Kansas imposes a corporate income tax and privilege tax measured by net income on financial institutions. For financial institutions, the privilege tax is imposed in lieu of the regular corporate income tax. For general corporations, the normal tax rate is 4 percent of net income and the surtax is 3 percent of net income in excess of $50,000. For financial institutions, the normal tax rate is 4.25 percent of net income and the surtax is 2.125 percent of net income in excess of $25,000.
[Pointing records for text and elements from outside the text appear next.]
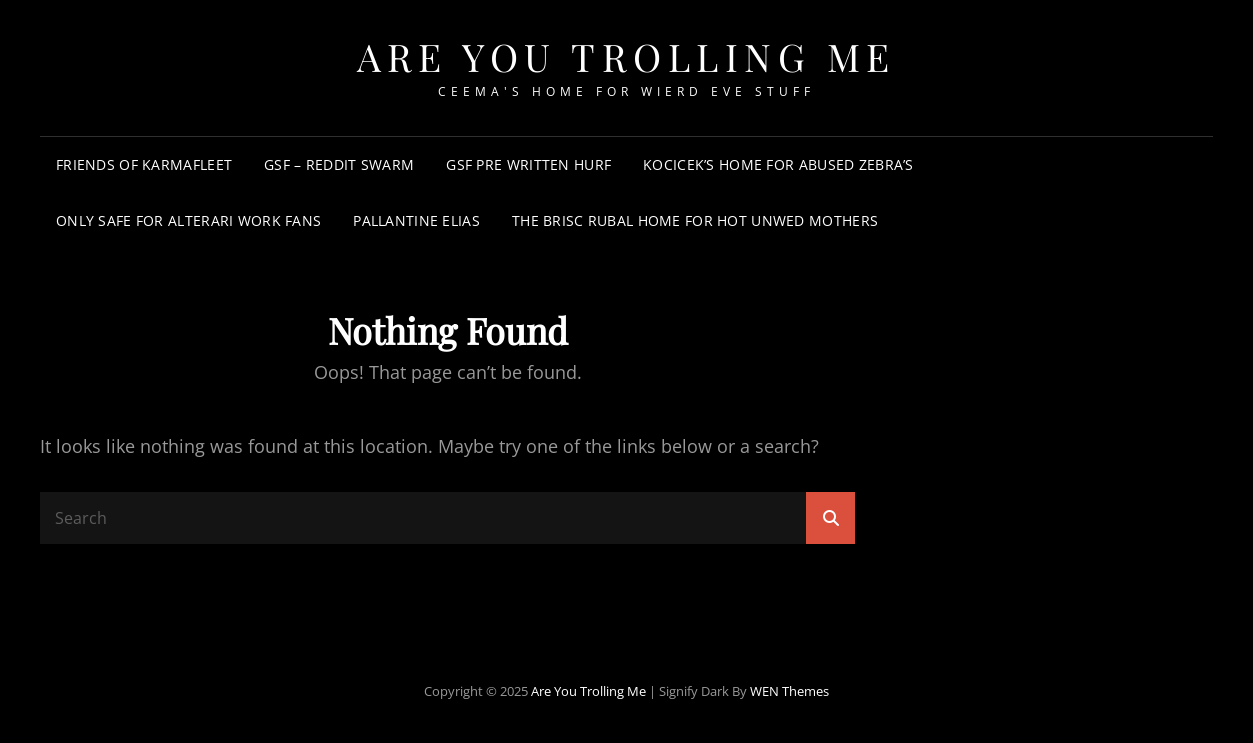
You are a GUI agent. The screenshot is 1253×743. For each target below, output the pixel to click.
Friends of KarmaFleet (144, 164)
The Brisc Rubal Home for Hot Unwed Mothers (695, 220)
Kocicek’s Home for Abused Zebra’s (778, 164)
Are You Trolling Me (626, 56)
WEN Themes (789, 691)
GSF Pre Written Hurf (528, 164)
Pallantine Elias (416, 220)
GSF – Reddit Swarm (339, 164)
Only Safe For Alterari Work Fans (188, 220)
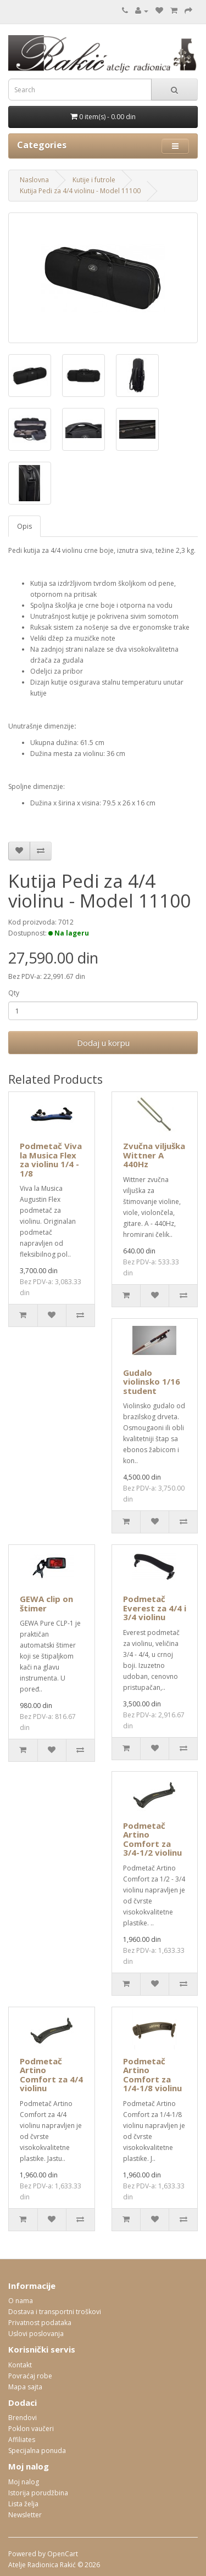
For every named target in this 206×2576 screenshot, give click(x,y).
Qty (13, 993)
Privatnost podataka (39, 2322)
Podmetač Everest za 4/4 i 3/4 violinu (154, 1607)
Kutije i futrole (94, 179)
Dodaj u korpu (103, 1042)
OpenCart (62, 2553)
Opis (24, 526)
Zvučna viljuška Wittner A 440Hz (154, 1154)
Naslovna (34, 179)
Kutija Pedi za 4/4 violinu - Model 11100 (80, 190)
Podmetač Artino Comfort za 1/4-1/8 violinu (152, 2075)
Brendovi (22, 2417)
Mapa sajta (25, 2387)
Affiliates (21, 2439)
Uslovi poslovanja (36, 2333)
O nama (20, 2300)
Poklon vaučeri (31, 2428)
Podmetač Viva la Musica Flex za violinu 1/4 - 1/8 (51, 1159)
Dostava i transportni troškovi (54, 2311)
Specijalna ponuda (37, 2450)
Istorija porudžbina (38, 2492)
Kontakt (20, 2365)
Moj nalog (23, 2482)
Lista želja (23, 2503)
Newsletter (25, 2514)
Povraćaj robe (30, 2376)
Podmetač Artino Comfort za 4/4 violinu (51, 2075)
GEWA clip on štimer (46, 1603)
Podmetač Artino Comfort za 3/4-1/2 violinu (152, 1839)
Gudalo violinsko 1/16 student (151, 1381)
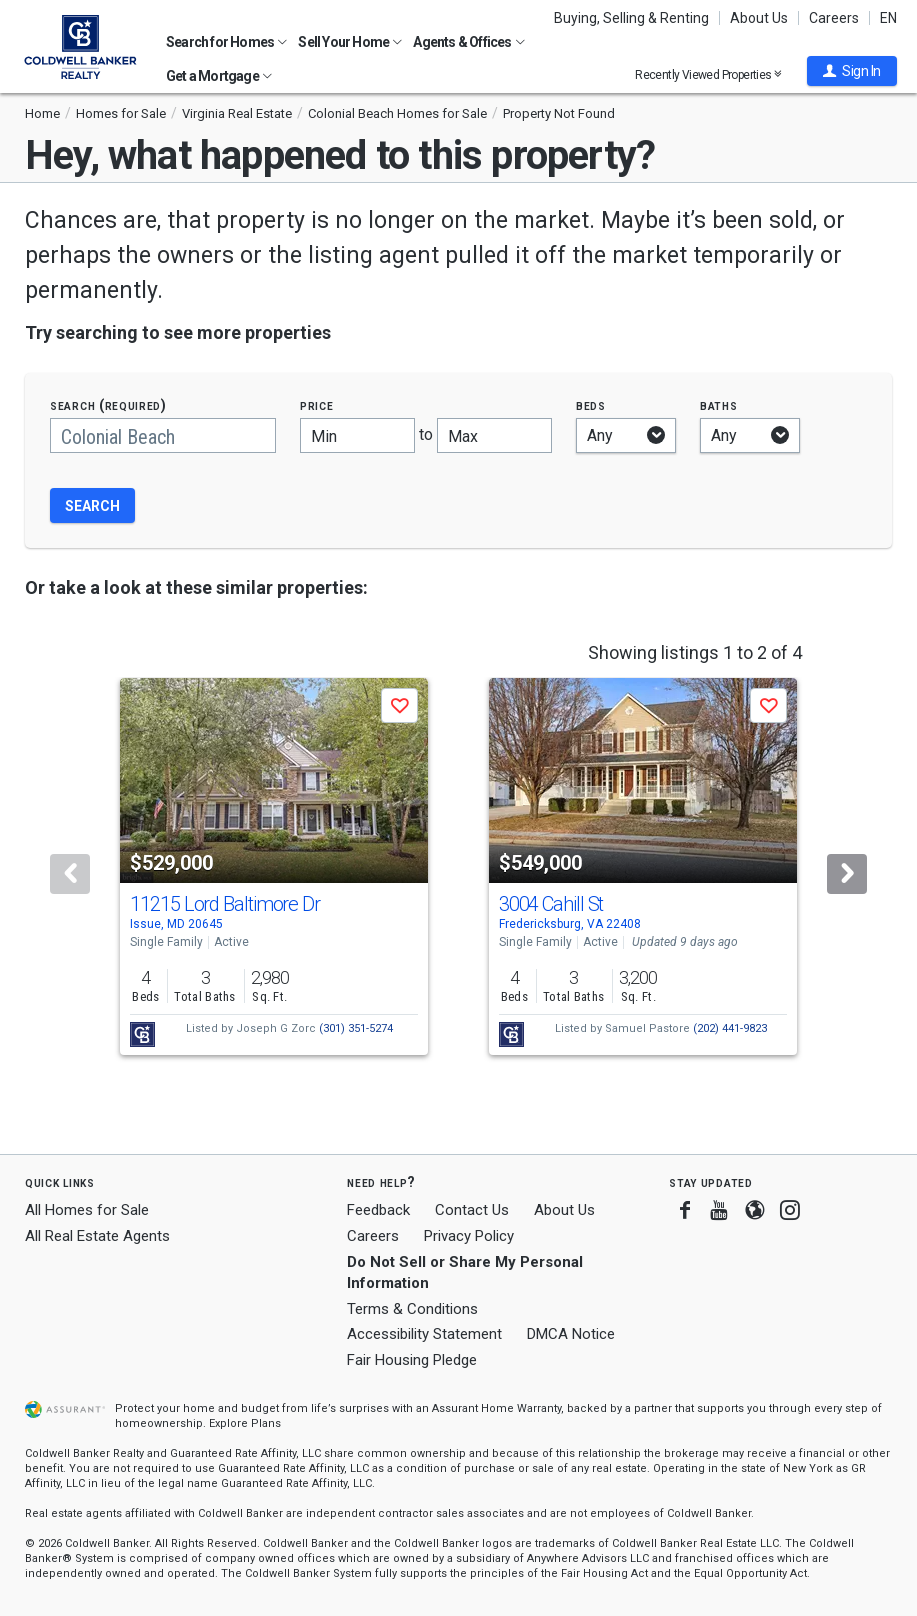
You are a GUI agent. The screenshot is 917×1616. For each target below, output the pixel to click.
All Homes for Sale (87, 1210)
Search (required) (108, 405)
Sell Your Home (350, 42)
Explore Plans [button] (245, 1423)
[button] (852, 71)
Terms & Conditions (412, 1309)
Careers (834, 18)
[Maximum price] (494, 435)
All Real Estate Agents (97, 1236)
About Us (759, 18)
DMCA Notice (571, 1334)
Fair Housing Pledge (412, 1360)
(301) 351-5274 (356, 1028)
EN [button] (888, 18)
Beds (591, 405)
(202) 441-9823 (730, 1028)
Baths (719, 405)
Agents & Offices (468, 42)
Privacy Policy (469, 1236)
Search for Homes (226, 42)
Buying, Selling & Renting (631, 18)
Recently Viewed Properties (708, 74)
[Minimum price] (357, 435)
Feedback (378, 1210)
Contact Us (472, 1210)
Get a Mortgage (219, 76)
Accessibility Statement (424, 1334)
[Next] (847, 874)
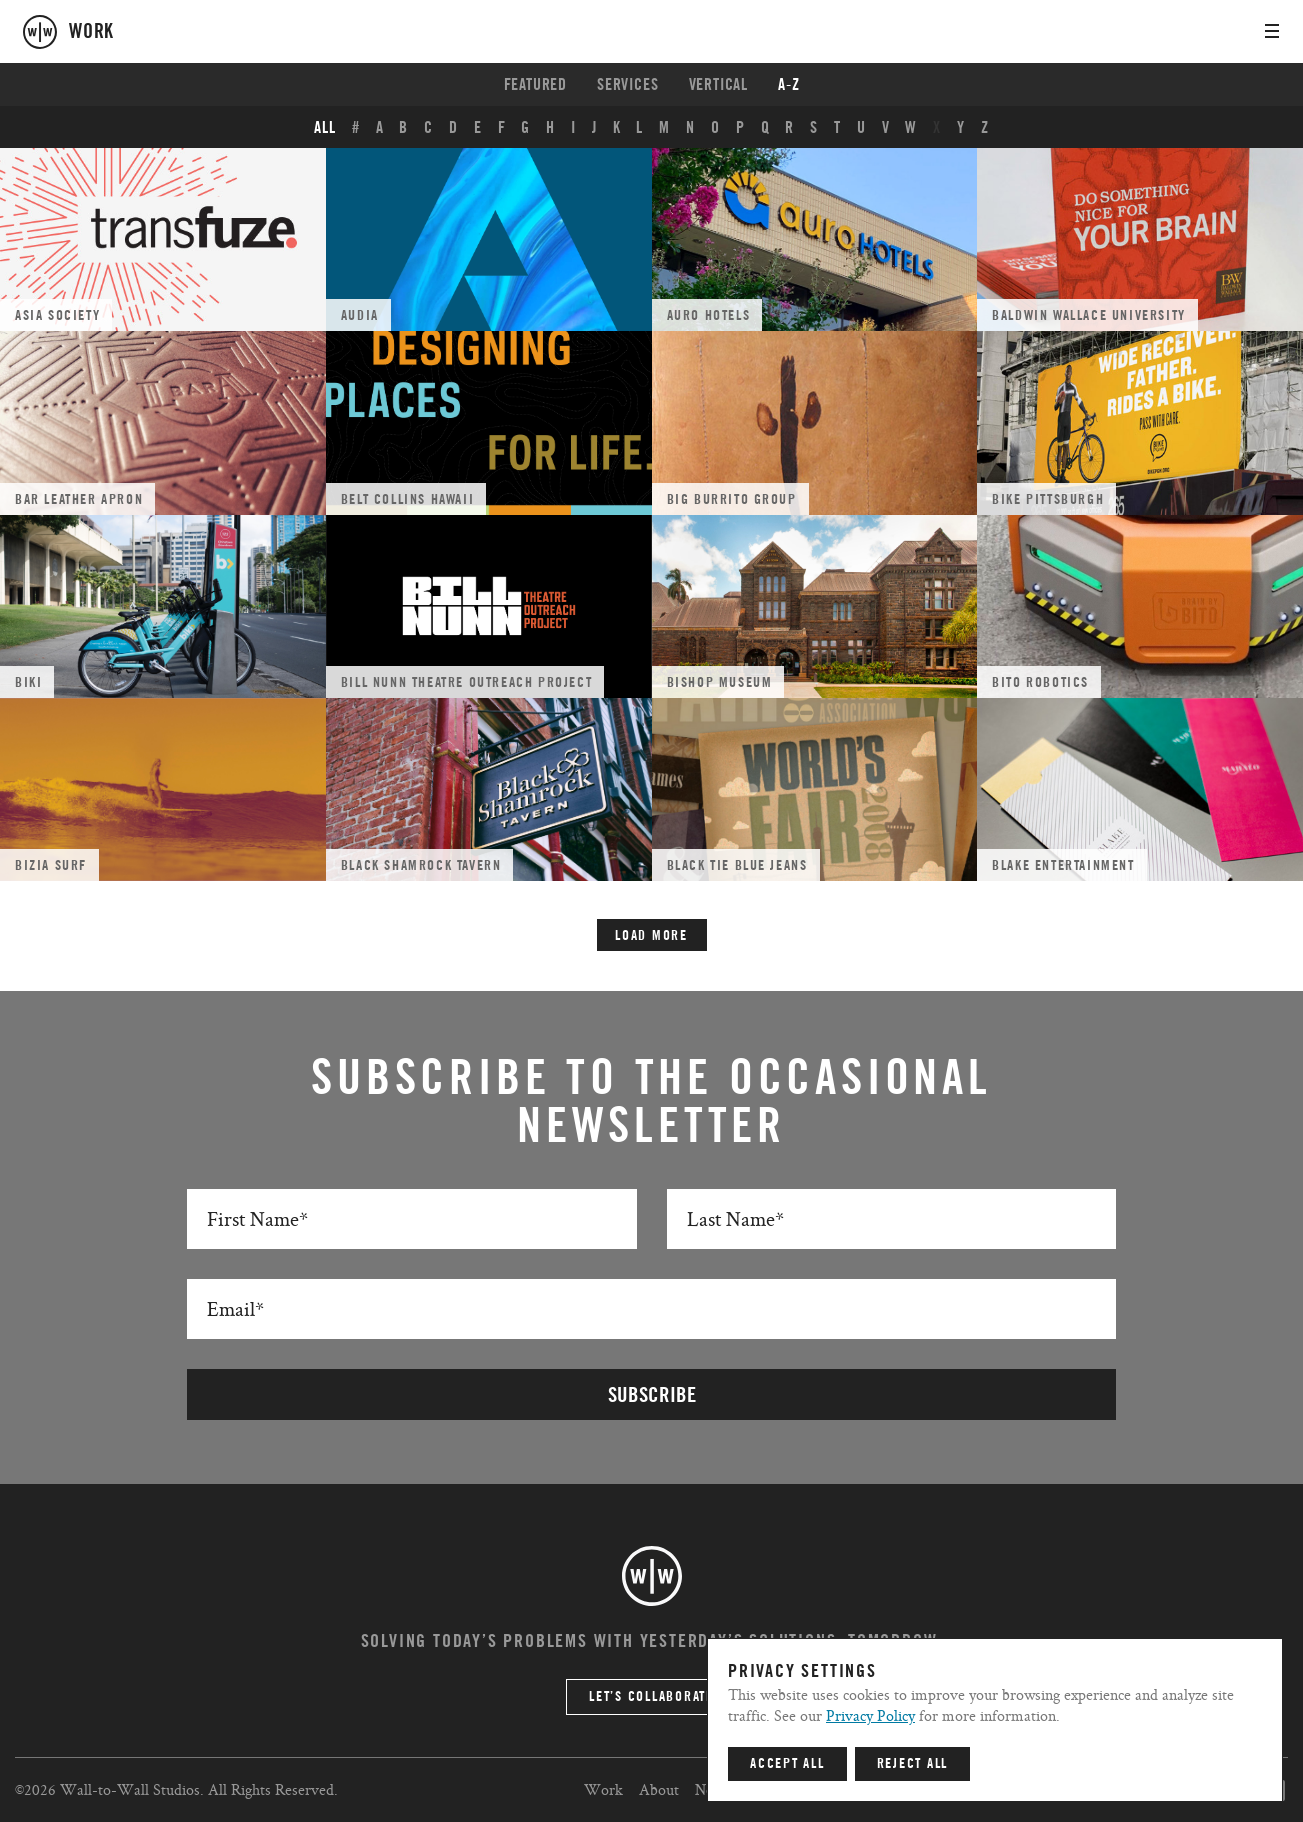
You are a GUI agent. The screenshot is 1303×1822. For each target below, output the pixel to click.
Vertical (718, 85)
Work (603, 1789)
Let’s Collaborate (651, 1697)
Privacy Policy (870, 1715)
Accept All (787, 1764)
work (91, 32)
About (659, 1789)
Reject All (913, 1764)
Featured (535, 85)
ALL (324, 128)
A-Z (788, 85)
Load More (651, 936)
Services (627, 85)
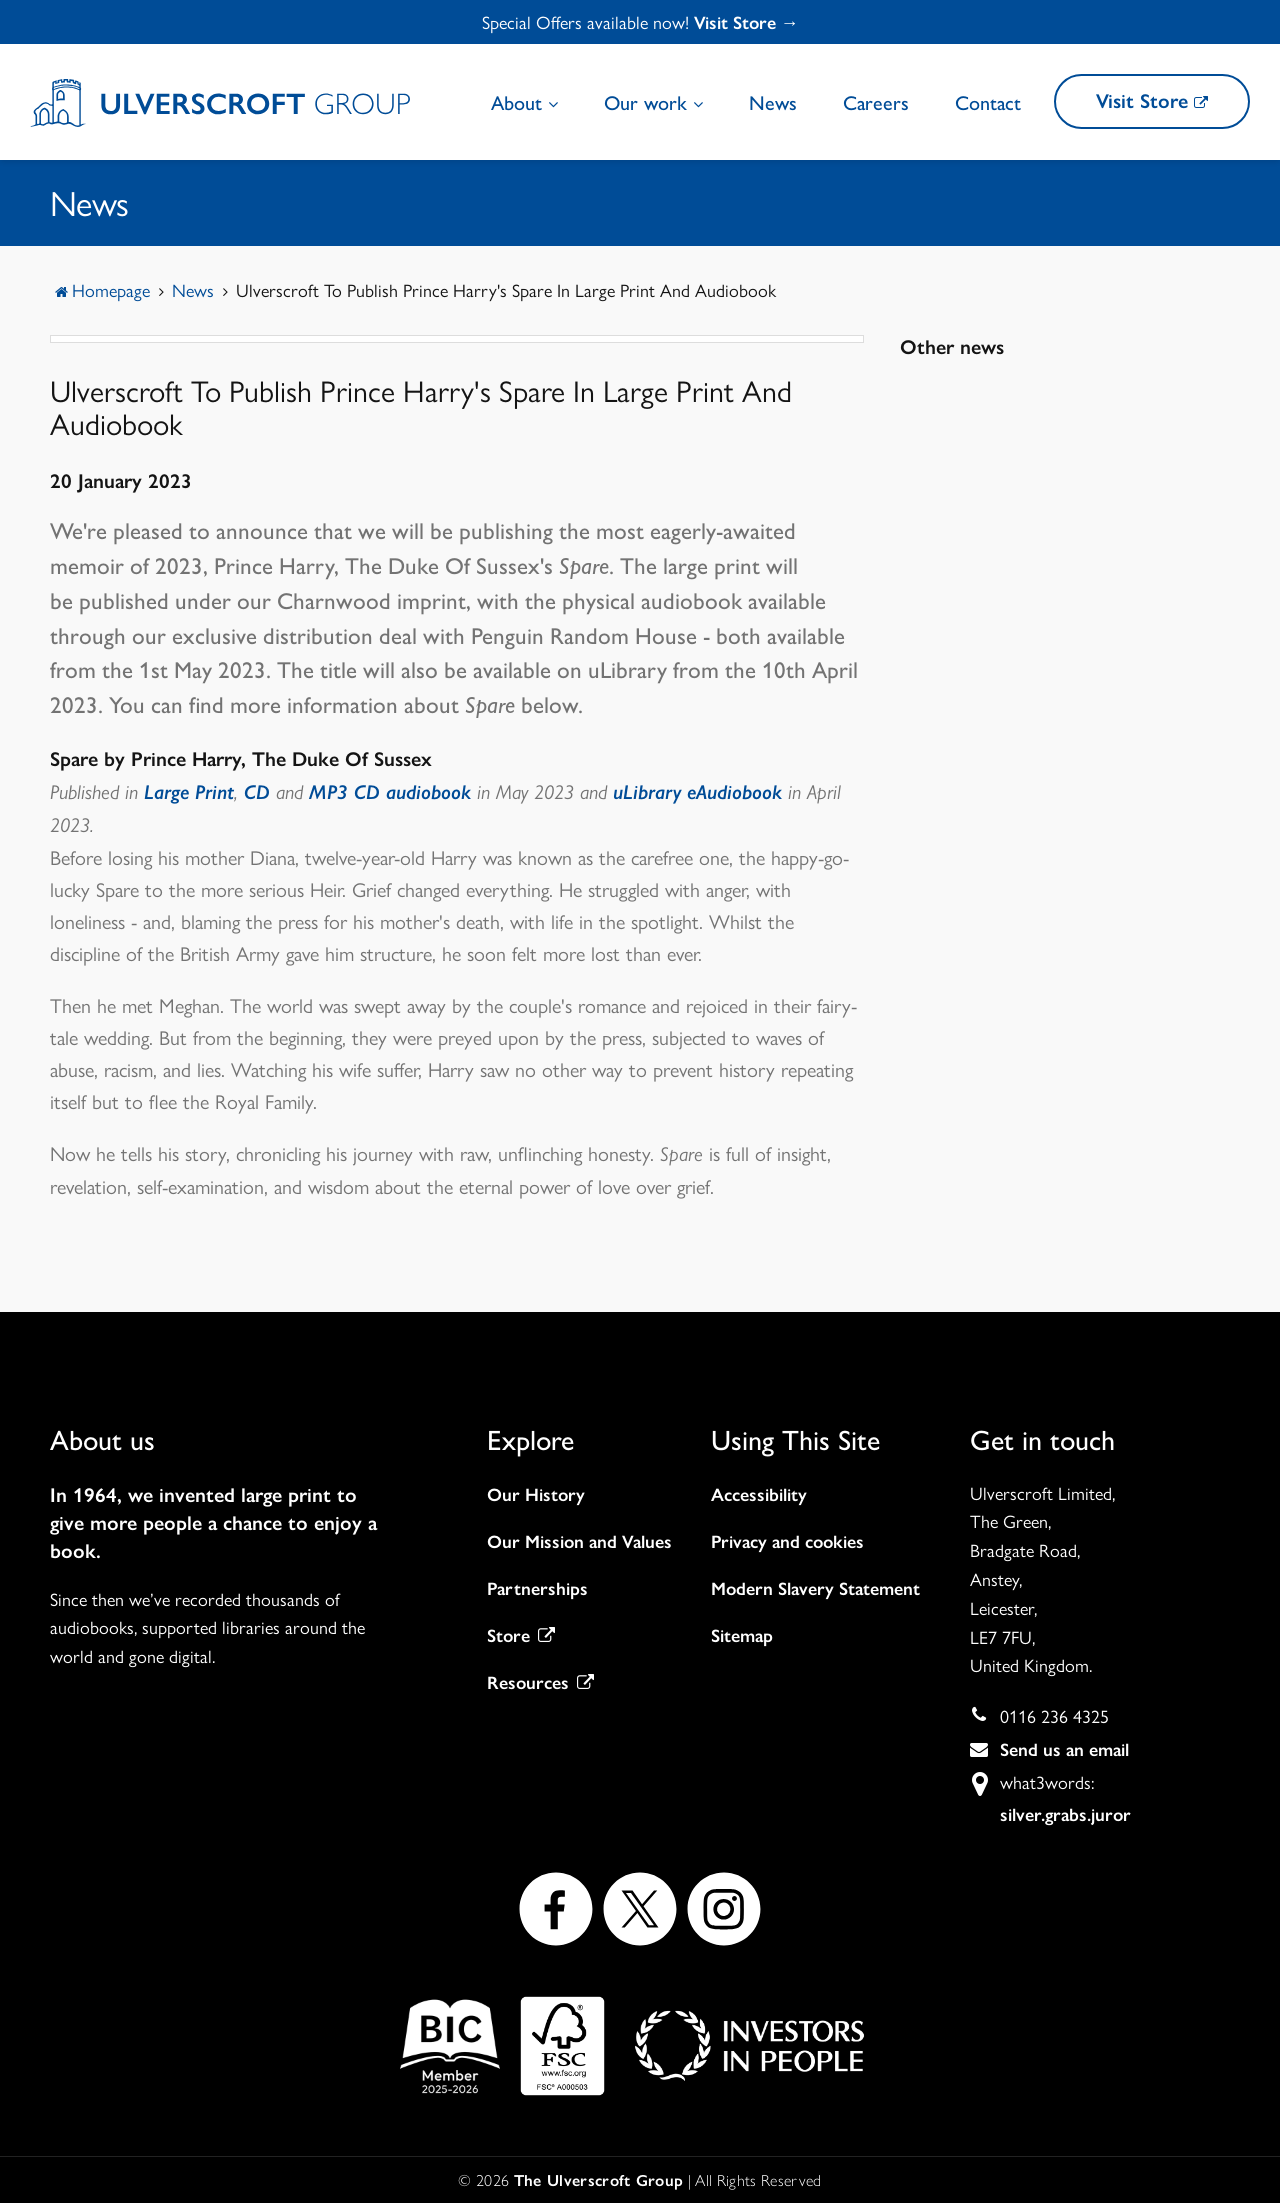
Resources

Kansas’ mandatory combined reporting regime excludes financial institutions from the combined group when the privilege tax to which they’re subject requires a different apportionment methodology. However, apart from the combined reporting regime, if two or more corporations file a consolidated federal tax return, and if all of them derive all of their income from Kansas sources, they must file consolidated Kansas returns. 

A bank holding company and its subsidiaries will often file a federal consolidated group income tax return. Each subsidiary is viewed and reports as a separate legal and accounting entity for regulatory purposes. Accordingly, each subsidiary’s applicable income taxes, reflecting either an expense or benefit, should be recorded as if the institution had filed on a separate entity basis. Bank subsidiaries and bank holding companies must be included in the consolidated Kansas income tax return if such a return is required.

The Kansas DOR recently asserted that if a bank subsidiary and a bank holding company are included in a mandatory Kansas consolidated return, Kansas may subject the bank subsidiary’s income to both the Kansas privilege tax for financial institutions and the corporate income tax. In essence, the bank subsidiary would be subject to the privilege tax by doing business in Kansas, but the consolidated group, which includes the bank subsidiary and its income, also would be subject to the corporate income tax, because the bank holding company would be subject to the corporate income tax. Once the consolidated group files its Kansas K-120, the starting point for taxable income would be the group’s federal consolidated income and no relief (either in the form of a subtraction modification or a credit for taxes paid) would be granted for the bank subsidiaries’ income taxed under the privilege tax. 

As most federal tax practitioners are aware, the modern consolidated return regime is highly complex and expressed through myriad regulations. States have long had issues with interpreting and conforming to federal income tax provisions related to consolidated returns. The Kansas DOR’s position raises a variety of concerns ranging from statutory construction to fair tax policy, and taxpayers should examine this issue carefully.